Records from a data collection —
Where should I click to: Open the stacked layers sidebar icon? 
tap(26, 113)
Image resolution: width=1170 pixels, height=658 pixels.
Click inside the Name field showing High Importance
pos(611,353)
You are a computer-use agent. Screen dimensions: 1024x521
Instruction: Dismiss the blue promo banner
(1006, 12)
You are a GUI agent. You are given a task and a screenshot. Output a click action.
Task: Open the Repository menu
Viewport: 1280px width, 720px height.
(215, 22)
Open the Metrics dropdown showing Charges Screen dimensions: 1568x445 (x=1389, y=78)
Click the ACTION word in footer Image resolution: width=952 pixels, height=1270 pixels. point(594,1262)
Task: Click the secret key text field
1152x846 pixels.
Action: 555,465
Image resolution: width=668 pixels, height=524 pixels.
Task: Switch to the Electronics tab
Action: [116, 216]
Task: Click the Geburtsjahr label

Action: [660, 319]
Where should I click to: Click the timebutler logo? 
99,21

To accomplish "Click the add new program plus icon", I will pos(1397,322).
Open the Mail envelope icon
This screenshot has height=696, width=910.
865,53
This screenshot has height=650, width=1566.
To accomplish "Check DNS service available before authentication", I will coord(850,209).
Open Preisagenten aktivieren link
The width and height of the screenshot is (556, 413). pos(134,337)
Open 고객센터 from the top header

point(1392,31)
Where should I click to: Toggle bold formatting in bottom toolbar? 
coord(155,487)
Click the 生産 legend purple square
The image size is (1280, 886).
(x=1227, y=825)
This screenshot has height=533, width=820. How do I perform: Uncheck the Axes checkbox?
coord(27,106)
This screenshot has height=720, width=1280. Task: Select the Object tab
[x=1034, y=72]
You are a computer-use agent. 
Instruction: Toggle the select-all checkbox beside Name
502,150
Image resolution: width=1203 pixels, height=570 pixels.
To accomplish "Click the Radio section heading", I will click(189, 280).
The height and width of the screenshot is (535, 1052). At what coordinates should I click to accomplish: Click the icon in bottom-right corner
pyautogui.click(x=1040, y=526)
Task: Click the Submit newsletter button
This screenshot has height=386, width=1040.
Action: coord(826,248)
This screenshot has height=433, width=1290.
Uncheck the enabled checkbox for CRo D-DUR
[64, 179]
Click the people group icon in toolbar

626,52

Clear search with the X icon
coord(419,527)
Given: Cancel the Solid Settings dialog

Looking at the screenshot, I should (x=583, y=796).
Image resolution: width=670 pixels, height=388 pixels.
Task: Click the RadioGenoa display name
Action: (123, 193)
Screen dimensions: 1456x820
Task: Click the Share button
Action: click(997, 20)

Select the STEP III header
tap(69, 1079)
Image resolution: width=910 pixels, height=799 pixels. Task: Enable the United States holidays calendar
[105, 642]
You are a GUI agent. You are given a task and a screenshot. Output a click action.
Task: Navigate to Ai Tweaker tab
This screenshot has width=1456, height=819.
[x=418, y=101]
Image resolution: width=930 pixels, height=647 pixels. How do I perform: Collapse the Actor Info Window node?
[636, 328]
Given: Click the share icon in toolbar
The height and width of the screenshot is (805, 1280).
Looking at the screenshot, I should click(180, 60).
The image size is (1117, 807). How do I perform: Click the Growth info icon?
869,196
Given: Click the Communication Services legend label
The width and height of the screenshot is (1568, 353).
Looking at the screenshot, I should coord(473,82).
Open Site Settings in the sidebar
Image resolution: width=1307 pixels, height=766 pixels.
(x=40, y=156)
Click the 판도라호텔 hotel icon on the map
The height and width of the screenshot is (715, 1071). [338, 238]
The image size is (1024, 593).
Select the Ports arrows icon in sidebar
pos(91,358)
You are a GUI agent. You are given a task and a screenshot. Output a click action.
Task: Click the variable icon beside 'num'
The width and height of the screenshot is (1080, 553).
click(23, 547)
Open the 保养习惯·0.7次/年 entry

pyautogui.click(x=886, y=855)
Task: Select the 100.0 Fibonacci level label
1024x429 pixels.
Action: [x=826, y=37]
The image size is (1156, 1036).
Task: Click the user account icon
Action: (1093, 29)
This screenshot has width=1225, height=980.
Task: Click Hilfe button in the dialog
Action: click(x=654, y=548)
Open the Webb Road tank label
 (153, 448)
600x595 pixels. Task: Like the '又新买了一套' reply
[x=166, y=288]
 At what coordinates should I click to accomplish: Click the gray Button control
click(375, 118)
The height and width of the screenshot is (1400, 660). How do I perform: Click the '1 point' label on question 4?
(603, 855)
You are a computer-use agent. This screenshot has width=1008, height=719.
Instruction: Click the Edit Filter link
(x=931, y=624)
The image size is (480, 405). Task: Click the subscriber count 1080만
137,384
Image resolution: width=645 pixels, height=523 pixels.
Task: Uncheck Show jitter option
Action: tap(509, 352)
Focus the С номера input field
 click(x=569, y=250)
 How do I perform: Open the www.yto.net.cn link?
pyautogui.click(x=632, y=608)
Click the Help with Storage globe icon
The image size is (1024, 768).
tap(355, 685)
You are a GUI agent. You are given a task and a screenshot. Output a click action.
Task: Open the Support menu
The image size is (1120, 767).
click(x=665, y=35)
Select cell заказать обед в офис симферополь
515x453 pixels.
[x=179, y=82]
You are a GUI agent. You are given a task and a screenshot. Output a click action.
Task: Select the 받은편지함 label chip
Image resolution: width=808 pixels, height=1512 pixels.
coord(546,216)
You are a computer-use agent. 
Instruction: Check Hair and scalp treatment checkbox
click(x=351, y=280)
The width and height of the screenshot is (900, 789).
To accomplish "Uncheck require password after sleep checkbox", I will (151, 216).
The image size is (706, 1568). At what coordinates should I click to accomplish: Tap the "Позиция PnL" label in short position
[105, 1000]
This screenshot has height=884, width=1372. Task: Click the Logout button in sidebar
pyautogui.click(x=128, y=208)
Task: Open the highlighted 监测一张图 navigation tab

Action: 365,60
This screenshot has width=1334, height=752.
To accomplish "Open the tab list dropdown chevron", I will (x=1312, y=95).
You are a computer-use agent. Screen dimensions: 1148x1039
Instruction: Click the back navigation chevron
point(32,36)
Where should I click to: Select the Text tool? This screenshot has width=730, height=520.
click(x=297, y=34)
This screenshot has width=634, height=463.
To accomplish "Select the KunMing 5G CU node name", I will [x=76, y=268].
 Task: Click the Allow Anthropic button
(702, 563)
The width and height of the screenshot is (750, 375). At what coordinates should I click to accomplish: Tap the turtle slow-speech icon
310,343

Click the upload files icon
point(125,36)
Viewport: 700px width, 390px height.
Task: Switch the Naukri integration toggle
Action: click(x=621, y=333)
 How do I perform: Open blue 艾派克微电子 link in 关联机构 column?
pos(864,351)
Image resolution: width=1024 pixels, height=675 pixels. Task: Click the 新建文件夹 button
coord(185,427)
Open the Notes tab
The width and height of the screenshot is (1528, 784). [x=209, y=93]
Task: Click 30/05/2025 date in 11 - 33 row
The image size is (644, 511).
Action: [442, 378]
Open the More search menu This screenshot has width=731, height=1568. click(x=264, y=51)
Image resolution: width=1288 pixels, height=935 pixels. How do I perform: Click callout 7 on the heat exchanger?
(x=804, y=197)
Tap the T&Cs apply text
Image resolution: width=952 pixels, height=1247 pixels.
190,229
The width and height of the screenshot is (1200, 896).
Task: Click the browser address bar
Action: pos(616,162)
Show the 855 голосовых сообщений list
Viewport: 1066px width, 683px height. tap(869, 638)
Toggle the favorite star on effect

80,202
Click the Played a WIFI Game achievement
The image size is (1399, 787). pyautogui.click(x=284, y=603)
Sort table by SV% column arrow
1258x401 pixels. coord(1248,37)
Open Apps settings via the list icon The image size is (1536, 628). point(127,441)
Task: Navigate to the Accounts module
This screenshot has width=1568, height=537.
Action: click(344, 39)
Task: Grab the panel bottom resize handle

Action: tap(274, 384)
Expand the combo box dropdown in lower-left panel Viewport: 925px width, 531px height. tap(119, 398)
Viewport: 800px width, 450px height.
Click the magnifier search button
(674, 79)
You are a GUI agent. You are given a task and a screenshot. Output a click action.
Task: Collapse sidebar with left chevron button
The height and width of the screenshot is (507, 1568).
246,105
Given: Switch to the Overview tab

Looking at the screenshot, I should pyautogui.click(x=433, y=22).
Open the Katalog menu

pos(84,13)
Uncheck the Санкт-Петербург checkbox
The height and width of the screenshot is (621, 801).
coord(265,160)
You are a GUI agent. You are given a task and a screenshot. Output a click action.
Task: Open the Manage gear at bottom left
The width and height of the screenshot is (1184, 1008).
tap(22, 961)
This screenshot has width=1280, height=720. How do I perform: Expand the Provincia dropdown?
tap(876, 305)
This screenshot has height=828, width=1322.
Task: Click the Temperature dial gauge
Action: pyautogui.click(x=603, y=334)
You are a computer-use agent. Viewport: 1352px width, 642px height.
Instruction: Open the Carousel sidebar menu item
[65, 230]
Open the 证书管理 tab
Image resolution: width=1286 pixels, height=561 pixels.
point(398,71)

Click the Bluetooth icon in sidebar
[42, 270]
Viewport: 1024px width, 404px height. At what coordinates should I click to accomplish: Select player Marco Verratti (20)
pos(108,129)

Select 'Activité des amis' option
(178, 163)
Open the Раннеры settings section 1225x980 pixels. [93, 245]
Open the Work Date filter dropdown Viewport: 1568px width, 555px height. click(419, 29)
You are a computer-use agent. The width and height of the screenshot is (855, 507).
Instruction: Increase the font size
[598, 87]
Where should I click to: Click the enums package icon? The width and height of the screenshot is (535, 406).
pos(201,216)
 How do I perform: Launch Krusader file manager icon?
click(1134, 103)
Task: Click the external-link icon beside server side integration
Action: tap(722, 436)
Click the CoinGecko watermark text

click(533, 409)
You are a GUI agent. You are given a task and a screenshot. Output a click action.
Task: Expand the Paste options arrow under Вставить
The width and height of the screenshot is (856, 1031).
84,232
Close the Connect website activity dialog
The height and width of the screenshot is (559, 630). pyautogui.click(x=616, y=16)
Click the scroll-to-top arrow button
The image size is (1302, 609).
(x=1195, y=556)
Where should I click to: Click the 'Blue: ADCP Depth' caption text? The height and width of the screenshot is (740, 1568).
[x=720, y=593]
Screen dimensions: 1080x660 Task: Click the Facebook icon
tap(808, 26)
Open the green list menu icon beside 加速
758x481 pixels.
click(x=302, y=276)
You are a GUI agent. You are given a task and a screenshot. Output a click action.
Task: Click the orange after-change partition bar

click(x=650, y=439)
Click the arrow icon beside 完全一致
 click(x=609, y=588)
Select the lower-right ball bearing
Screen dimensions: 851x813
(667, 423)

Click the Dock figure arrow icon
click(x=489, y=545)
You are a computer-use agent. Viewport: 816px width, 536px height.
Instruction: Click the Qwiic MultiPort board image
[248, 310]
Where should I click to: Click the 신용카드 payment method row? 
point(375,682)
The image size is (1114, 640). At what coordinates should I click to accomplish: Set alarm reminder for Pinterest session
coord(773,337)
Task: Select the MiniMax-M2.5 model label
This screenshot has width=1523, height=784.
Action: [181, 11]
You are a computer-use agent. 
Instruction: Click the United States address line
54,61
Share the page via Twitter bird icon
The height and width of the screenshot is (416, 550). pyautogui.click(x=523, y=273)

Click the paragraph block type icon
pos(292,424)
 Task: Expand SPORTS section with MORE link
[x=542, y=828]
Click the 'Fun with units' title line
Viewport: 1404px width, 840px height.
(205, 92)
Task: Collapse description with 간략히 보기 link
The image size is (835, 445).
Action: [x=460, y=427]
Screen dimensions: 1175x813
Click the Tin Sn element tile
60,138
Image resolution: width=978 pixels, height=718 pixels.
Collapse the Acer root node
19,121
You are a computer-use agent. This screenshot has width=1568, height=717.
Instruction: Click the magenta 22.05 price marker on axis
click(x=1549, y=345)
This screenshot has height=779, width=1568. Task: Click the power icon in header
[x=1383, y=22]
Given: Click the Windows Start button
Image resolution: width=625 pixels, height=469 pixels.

What the task requires —
What you give back should be exactly the lines of the data above from the line with "Clear search with the X icon" through the line with "Task: Navigate to Ai Tweaker tab", both of those included, and nothing more.

Task solution —
Clear search with the X icon
coord(419,527)
Given: Cancel the Solid Settings dialog

Looking at the screenshot, I should (x=583, y=796).
Image resolution: width=670 pixels, height=388 pixels.
Task: Click the RadioGenoa display name
Action: (123, 193)
Screen dimensions: 1456x820
Task: Click the Share button
Action: click(997, 20)

Select the STEP III header
tap(69, 1079)
Image resolution: width=910 pixels, height=799 pixels. Task: Enable the United States holidays calendar
[105, 642]
You are a GUI agent. You are given a task and a screenshot. Output a click action.
Task: Navigate to Ai Tweaker tab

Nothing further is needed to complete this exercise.